Troubleshooting

Slow replies: find the bottleneck

When a buyer says "the bot is slow", the first question is which stage is slow. A visitor turn crosses four network round-trips before the first character appears, and they fail independently:

Stage	What it is	Typical	Fix when slow
`embed_ms`	Embedding the visitor's question (provider API call)	80–250ms	Provider region; retrieve cache absorbs repeats
`ann_ms`	Vector similarity search (Vectorize or Qdrant)	80–300ms remote / <10ms local Qdrant	Run Qdrant on the app server (`VECTOR_PROVIDER=qdrant`)
`rerank_ms`	Cross-encoder reranking of candidates	120–400ms	Lower `RAG_RERANK_FAN_OUT`; accept ANN order
`first_token_ms`	Wait from turn start until the LLM's first streamed token	200–900ms	Switch to a faster chat model — biggest single lever

The dashboard

Super-admin → /settings/system/hotpath-latency. Shows the last 100 visitor turns with one column per stage, p50 / p95 / max aggregate cards, and a plain-English verdict line naming the dominant cost with its remedy. Colour coding: green < 300ms, amber < 800ms, red above.

Data comes from a cache-backed ring buffer the stream handler appends to after the reply finishes streaming — visitors pay zero latency for the bookkeeping. Buffer survives 7 days or 100 turns, whichever ends first. No database table involved, so it works identically on Redis and database cache drivers.

Reading the table

First token high, retrieval low — the LLM is the bottleneck. Open Settings → System → AI providers and pick a faster model (the dropdown shows expected TTFT per model).
Retrieval high — check which sub-column grew. Search high → vector store round-trip; running Qdrant locally takes it under 10ms. Rerank high → reduce fan-out. Embed high → provider region.
"retrieve cache hit" rows — repeat questions skip embed/search/rerank entirely (30-minute cache). These rows show what your pipeline costs when retrieval is free.
Everything green but visitors still complain — the problem is between the visitor's browser and your server: proxy buffering (see the SSE heartbeat notes in Architecture → Hot path), TLS setup time, or plain geography.

The fast router

When an agent has tools enabled, every legacy turn pays a tool-check completion — a full non-streaming LLM call (1–3 of them, 5–15s each on Workers AI 70B) before the streamed answer starts. Measured in production this put first-token p50 at ~14s even on the fastest model, while ~90% of visitor questions never needed a tool.

The fast router decides per turn whether the tool check is worth running, in <2ms with zero extra network:

Keyword gate — per-tool phrase lists ("open a ticket", "where is my order", the human-handoff phrases).

++++++

How would the troubleshooting page on slow bot replies go on after its last line? Write the next part.

**DATASET EXTRACT:**
++++++

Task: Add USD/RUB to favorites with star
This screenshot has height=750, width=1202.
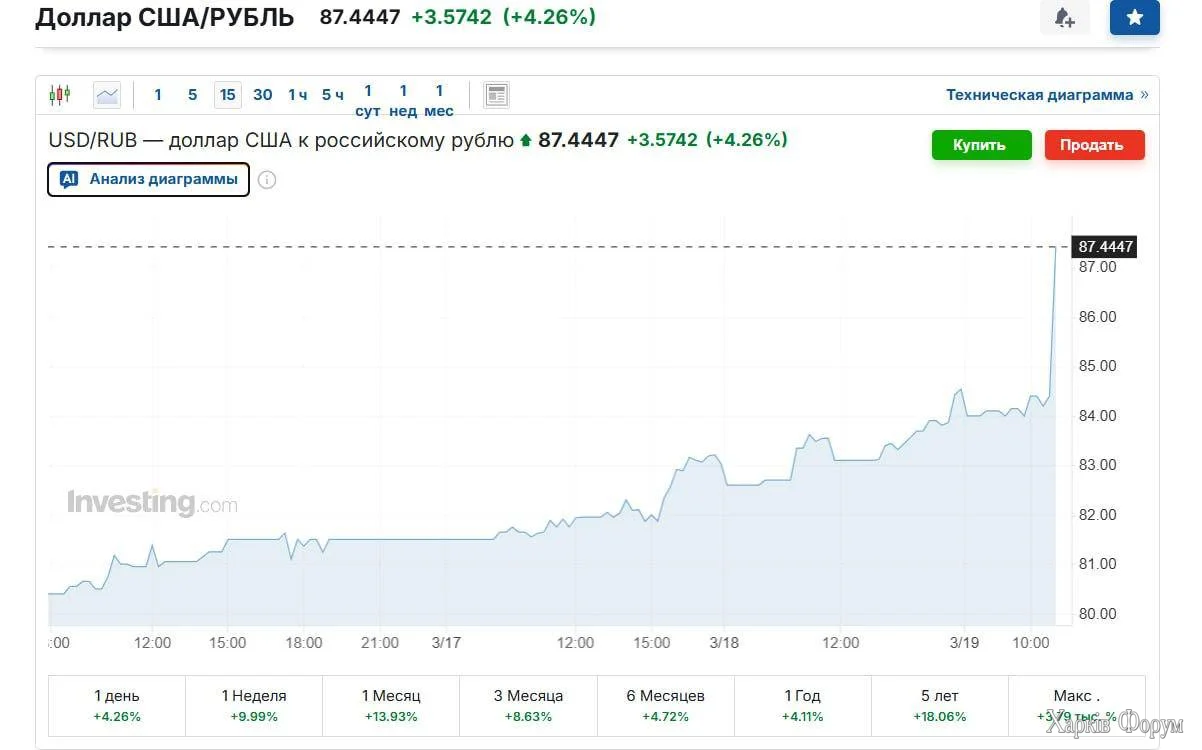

++++++

**TASK RESPONSE:**
Embedding gate — the RAG query embedding (already computed for retrieval) is compared against per-tool exemplar centroids by cosine similarity. Centroids are embedded off the hot path (queued job / deploy command) and cached 30 days, keyed by embed model + dimension + exemplar text so they auto-invalidate on any change.
No signal → knowledge route: RAG + stream only, tool check skipped.

Enable it:

FAST_ROUTER_ENABLED=true        # .env (default off)
php artisan router:warm         # embed tool centroids (also run on deploy)

Safety: explicit "talk to a human" messages are caught by the keyword shortcut before the router and always escalate; escalation also gets the lowest embedding threshold (FAST_ROUTER_ESCALATE_THRESHOLD) so it stays the easiest tool to trigger. A per-agent kill switch lives in vertical_overrides.fast_router (true/false beats the global flag). The dashboard's Notes column and perf:hotpath's route split line show every decision (knowledge (no_signal), tool_loop (keyword), …) so misroutes are auditable, never mysterious.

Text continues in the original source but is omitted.